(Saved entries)
= = = =

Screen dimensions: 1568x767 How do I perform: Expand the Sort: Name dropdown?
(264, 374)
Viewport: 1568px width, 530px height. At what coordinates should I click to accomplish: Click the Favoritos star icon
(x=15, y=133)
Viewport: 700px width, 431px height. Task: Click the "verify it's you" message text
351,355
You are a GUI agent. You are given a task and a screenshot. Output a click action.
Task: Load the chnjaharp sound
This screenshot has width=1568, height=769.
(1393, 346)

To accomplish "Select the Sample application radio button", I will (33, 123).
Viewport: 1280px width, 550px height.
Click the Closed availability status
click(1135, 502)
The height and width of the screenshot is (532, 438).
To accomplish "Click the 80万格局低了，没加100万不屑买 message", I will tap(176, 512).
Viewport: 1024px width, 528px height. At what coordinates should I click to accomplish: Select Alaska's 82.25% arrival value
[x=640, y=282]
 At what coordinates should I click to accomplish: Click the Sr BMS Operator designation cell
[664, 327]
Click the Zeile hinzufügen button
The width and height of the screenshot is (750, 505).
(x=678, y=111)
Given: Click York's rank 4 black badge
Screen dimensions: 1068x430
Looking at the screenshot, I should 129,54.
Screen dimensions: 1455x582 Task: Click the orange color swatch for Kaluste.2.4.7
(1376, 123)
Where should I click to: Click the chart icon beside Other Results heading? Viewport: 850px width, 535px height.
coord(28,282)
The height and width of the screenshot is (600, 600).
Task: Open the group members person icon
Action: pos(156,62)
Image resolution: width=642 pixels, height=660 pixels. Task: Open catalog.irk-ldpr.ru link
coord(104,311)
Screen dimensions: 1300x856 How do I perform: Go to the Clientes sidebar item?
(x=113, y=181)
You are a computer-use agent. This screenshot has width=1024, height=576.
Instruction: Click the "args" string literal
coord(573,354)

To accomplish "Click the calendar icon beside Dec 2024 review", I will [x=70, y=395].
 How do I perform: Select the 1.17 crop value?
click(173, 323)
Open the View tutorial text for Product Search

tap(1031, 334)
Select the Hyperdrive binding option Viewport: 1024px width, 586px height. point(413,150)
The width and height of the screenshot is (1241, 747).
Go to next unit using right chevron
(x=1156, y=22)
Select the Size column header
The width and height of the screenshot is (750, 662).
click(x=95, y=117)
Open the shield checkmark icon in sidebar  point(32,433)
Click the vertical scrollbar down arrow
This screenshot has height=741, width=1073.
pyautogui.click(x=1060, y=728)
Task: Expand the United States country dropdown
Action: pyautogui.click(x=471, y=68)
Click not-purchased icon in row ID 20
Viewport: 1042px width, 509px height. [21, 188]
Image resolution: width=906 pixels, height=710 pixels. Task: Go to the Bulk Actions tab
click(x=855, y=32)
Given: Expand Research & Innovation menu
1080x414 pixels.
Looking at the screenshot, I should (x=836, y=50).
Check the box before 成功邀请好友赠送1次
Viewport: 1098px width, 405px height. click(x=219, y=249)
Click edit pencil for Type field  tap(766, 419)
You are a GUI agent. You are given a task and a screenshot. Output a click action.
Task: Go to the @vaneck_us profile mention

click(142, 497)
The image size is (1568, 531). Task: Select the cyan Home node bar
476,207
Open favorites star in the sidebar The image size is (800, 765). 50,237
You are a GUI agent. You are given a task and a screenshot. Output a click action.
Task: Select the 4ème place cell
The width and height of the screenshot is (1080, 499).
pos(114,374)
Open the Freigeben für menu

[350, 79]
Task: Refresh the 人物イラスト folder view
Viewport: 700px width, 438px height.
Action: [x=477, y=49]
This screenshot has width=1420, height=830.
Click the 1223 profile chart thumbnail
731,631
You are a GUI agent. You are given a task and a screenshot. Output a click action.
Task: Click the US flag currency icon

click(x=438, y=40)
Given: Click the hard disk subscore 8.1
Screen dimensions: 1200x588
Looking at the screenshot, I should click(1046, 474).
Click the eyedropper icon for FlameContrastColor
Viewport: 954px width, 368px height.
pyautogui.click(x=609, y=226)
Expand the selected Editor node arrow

= = = =

TASK ITEM:
Nothing but the lines from the one with "This screenshot has height=741, width=1073." through the final line of the records may appear in the answer, and each must be transcribed exactly.

SOLUTION BELOW:
This screenshot has height=741, width=1073.
pyautogui.click(x=1060, y=728)
Task: Expand the United States country dropdown
Action: pyautogui.click(x=471, y=68)
Click not-purchased icon in row ID 20
Viewport: 1042px width, 509px height. [21, 188]
Image resolution: width=906 pixels, height=710 pixels. Task: Go to the Bulk Actions tab
click(x=855, y=32)
Given: Expand Research & Innovation menu
1080x414 pixels.
Looking at the screenshot, I should (x=836, y=50).
Check the box before 成功邀请好友赠送1次
Viewport: 1098px width, 405px height. click(x=219, y=249)
Click edit pencil for Type field  tap(766, 419)
You are a GUI agent. You are given a task and a screenshot. Output a click action.
Task: Go to the @vaneck_us profile mention

click(142, 497)
The image size is (1568, 531). Task: Select the cyan Home node bar
476,207
Open favorites star in the sidebar The image size is (800, 765). 50,237
You are a GUI agent. You are given a task and a screenshot. Output a click action.
Task: Select the 4ème place cell
The width and height of the screenshot is (1080, 499).
pos(114,374)
Open the Freigeben für menu

[350, 79]
Task: Refresh the 人物イラスト folder view
Viewport: 700px width, 438px height.
Action: [x=477, y=49]
This screenshot has width=1420, height=830.
Click the 1223 profile chart thumbnail
731,631
You are a GUI agent. You are given a task and a screenshot. Output a click action.
Task: Click the US flag currency icon

click(x=438, y=40)
Given: Click the hard disk subscore 8.1
Screen dimensions: 1200x588
Looking at the screenshot, I should click(1046, 474).
Click the eyedropper icon for FlameContrastColor
Viewport: 954px width, 368px height.
pyautogui.click(x=609, y=226)
Expand the selected Editor node arrow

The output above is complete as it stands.